Правда, обида на брата быстро исчезла. Мэтт подумал, что будь он постарше, тоже увязался бы следом. Мать тогда была в восторге и явно не замечала усмешек Даниэля. Он уж точно не шел к богу, всего-то хотел стать самостоятельным.
Тогда Мэтта в очередной раз начал задирать Паркер. И заявил:
– Даже твой брат тебя не любит! Кинул.
Вообще-то его собственный брат Кристофер отправился в ту же семинарию еще раньше... но Мэтта задели эти слова. Очень сильно.
Он после этого с истинно юношеским максимализмом и упрямством настоящего Эша решил, что ему нечего терять и можно пуститься во все тяжкие. Раз его никто не любит, он теперь тоже сам по себе.
В комнате послышался шум, и Мэтт почти против воли пошел туда. Это ведь не могут быть змеи? Он же выпил чай! Что-то другое. Может, забыл закрыть окно, и это ветер.
Зайдя в комнату, Мэтт ощутил, как закружилась голова, как мир закачался, а реальность трескалась и крошилась. Потому что среди рисунков на столе ползали змеи, диван занимали гибкие, постоянно двигающиеся тела. С подоконника шипело месиво маленьких тел.

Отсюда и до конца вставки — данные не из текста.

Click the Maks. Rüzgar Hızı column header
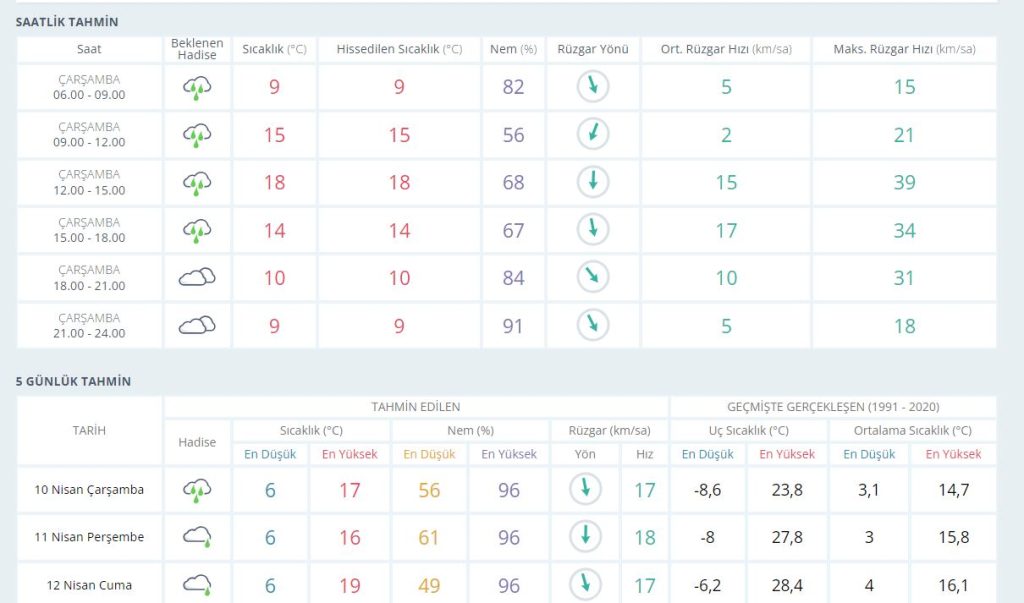 pyautogui.click(x=904, y=49)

Обернувшись, Мэтт хотел сбежать, хотя вряд ли понимал, куда именно. Дверной косяк облепили змеи, которые совершенно точно не могли там держаться, и Мэтт со сдавленным воплем рухнул на пол, неуклюже отползая.
Комната как будто потемнела, хотя за окном бушевал разгар дня. Постоянно двигающиеся тела освещались разноцветными отсветами, которые быстро менялись: красный, синий, красный, синий.

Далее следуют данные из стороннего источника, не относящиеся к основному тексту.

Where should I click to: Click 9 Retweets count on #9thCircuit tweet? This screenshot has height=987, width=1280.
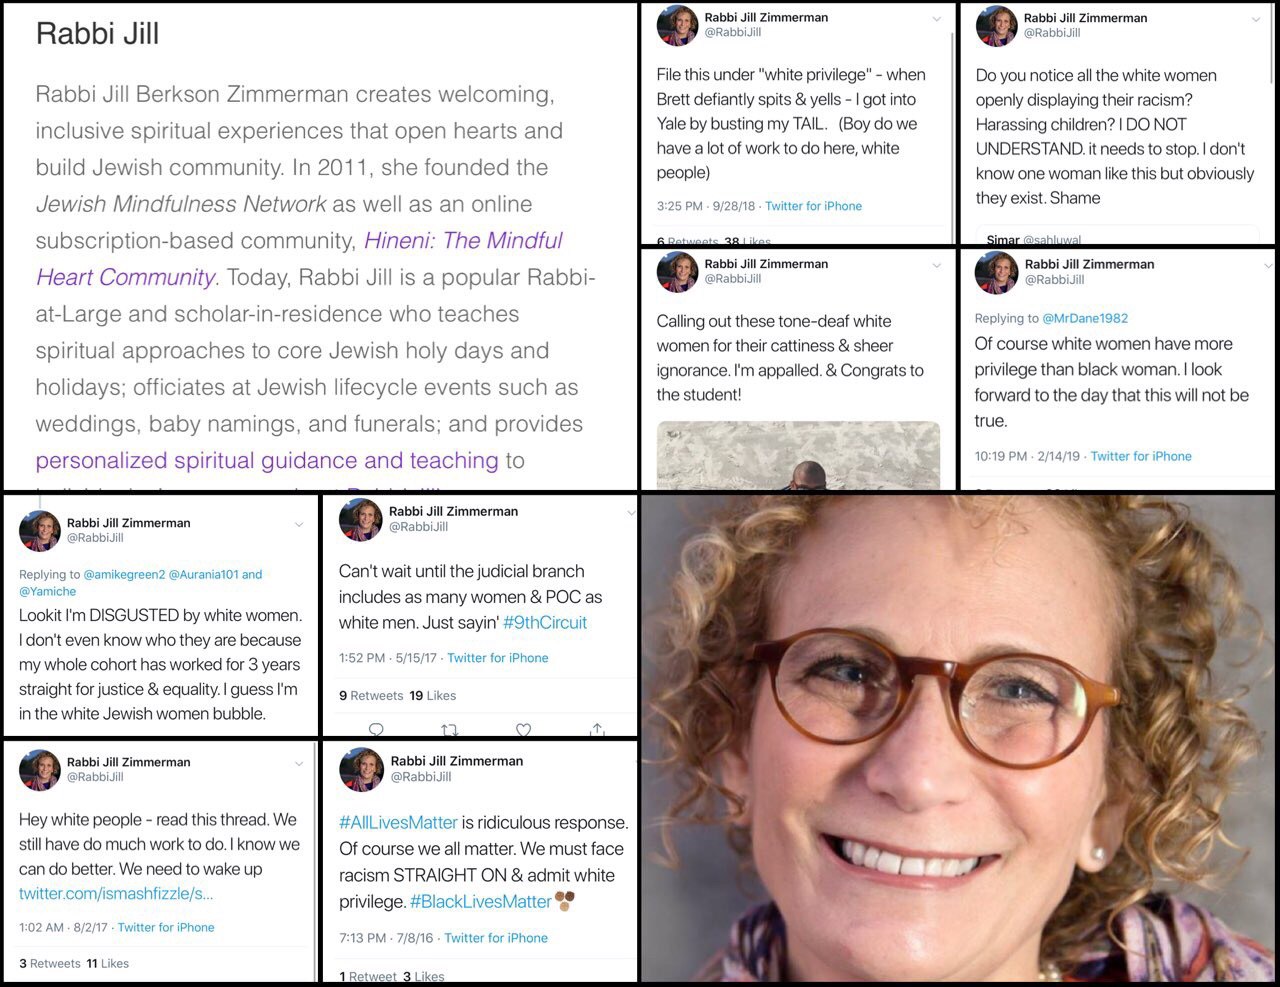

Как в тот день в квартире какого-то приятеля, имени которого Мэтт уже и не помнил. Полицейские мигалки за окном, когда к ним ворвались и задержали по обвинению в вооруженной краже. Их тогда увезли в участок, а Мэтт был достаточно пьян, чтобы не понять, что происходит.
Ему было всего-то лет пятнадцать, поэтому сразу вызвали родителей. Отец приехал с Даниэлем и Амалией, которая тут же взяла полицейских в оборот. Отец отвез домой, и на пороге своей комнаты Мэтт мялся, не зная, как объяснить Даниэлю, что ни в какой краже он не участвовал. Он протрезвел настолько, что ему стало стыдно.
Даниэль не захотел говорить.
– Я очень устал, Мэтт. Я хочу спать.
Стрелки часов тогда показывали глубоко за полночь. А на следующий день Даниэль вернулся в семинарию. Правда, после этого быстро ее бросил, а Мэтт так и не объяснил, что ни в чем таком замешан не был. По крайней мере, в тот раз.
Даже твой брат тебя не любит.
Мэтт сжался в клубок на полу, слыша постоянное шипение, чувствуя, как змеи заползают на его ноги, находят дырочку, где джинсы выбились из ботинок, ныряют в штанину, гладко касаясь кожи.
Может, они поглотят его. Живое шевелящееся гнездо змей поверх еще теплого тела.
– Мэтт!
Голос казался реальным, но Мэтт зажмурился, не желая видеть очередные глюки. Если на его глазах Даниэль потечет и оплавится, как те туристы, он этого не выдержит.
– Abstulit! Dimittite eum solus.
Латинский убедил Мэтта, что это не видение. Он не понял ни слова, и вряд ли призраки или что-то другое стали бы говорить на латыни. Шелест исчез, дышать стало как будто легче. Мэтт осмелился открыть глаза и поднять голову.